Dissertations

Le temps est-il un simple produit de la raison ?

Ecrit par Toute La Philo

Dissertation de philosophie (corrigé)

Introdustion

Les œuvres de la raison conditionnent entièrement notre quotidien, plus que les contraintes physiques issues de notre milieu naturel. Étant donné que l’homme possède une certaine capacité d’abstraction, il comprend alors le monde à travers les formes conceptuelles qu’il construit à travers la science, la littérature ou encore la religion. Dans un monde de culture, il est alors difficile de cerner ce qui est naturel et ce qui artificiel, et notamment dans les créations et activités de la raison. Cela revient à se questionner si la disposition de la raison est un atout naturel ou une pure invention pour agrémenter notre quotidien. « La foule ne peut que croire et s’incliner devant une autorité, le raisonnement n’a pas de prise sur elle », fait d’ailleurs remarquer Schopenhauer dans son livre Le monde comme volonté et comme représentation. Le temps est un concept communément utilisé tel qu’il se manifeste à travers le langage, et pourtant c’est la notion qui provoque autant de force et de crainte chez les hommes. La raison, pour sa part, oscille entre cette dimension temporelle de la pensée, et la consolation selon laquelle le temps n’est qu’une fiction inoffensive.

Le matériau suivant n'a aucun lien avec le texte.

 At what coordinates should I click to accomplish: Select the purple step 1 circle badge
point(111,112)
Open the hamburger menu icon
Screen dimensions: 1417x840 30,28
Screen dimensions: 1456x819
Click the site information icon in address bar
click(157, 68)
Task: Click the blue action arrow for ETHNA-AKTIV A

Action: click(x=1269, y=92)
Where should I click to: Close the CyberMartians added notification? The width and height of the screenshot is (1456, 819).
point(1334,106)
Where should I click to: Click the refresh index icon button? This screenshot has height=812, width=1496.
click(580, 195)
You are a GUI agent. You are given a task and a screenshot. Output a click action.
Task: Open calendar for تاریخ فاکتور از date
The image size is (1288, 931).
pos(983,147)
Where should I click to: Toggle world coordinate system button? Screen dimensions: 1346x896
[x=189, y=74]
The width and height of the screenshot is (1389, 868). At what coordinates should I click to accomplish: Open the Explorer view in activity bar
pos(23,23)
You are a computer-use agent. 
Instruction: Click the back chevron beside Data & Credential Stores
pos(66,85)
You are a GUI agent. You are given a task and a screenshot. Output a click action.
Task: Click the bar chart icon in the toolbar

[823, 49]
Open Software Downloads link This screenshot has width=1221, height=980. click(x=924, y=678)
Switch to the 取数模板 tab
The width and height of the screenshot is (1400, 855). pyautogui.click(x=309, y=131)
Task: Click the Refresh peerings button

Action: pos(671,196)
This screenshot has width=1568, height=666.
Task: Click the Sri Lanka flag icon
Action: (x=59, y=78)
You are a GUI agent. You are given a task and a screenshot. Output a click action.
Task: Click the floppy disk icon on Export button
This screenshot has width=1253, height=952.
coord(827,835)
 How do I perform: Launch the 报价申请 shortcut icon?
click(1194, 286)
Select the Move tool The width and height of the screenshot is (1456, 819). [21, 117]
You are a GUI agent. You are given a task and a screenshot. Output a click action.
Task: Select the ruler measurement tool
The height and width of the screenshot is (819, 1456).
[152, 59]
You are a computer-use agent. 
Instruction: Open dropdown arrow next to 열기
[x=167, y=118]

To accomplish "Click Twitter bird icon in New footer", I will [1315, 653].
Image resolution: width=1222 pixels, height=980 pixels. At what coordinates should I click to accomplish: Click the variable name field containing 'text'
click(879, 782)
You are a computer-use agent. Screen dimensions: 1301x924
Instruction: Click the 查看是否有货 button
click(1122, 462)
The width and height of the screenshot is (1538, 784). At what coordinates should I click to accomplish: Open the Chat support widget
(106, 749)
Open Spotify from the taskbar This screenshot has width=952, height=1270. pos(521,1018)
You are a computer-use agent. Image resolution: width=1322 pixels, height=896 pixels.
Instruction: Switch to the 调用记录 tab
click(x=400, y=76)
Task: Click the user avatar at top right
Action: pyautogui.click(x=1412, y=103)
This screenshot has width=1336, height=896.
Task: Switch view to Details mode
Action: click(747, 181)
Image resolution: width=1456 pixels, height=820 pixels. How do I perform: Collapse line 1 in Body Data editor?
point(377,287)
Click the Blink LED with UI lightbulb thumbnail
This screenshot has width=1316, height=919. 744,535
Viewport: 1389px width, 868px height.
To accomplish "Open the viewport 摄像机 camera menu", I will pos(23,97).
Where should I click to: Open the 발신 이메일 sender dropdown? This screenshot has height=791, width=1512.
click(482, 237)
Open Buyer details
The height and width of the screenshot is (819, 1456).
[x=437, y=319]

L’homme peut-il échapper à l’emprise du temps grâce à la raison ? Pour étayer cette problématique, nous adopterons un plan à trois parties, où le premier s’étalera sur le côté utilitaire du temps ; le deuxième offrira un aperçu sur l’emprise du temps sur notre existence ; et enfin, la troisième partie conclut par ceci que le temps est le produit de la conscience et non de la raison.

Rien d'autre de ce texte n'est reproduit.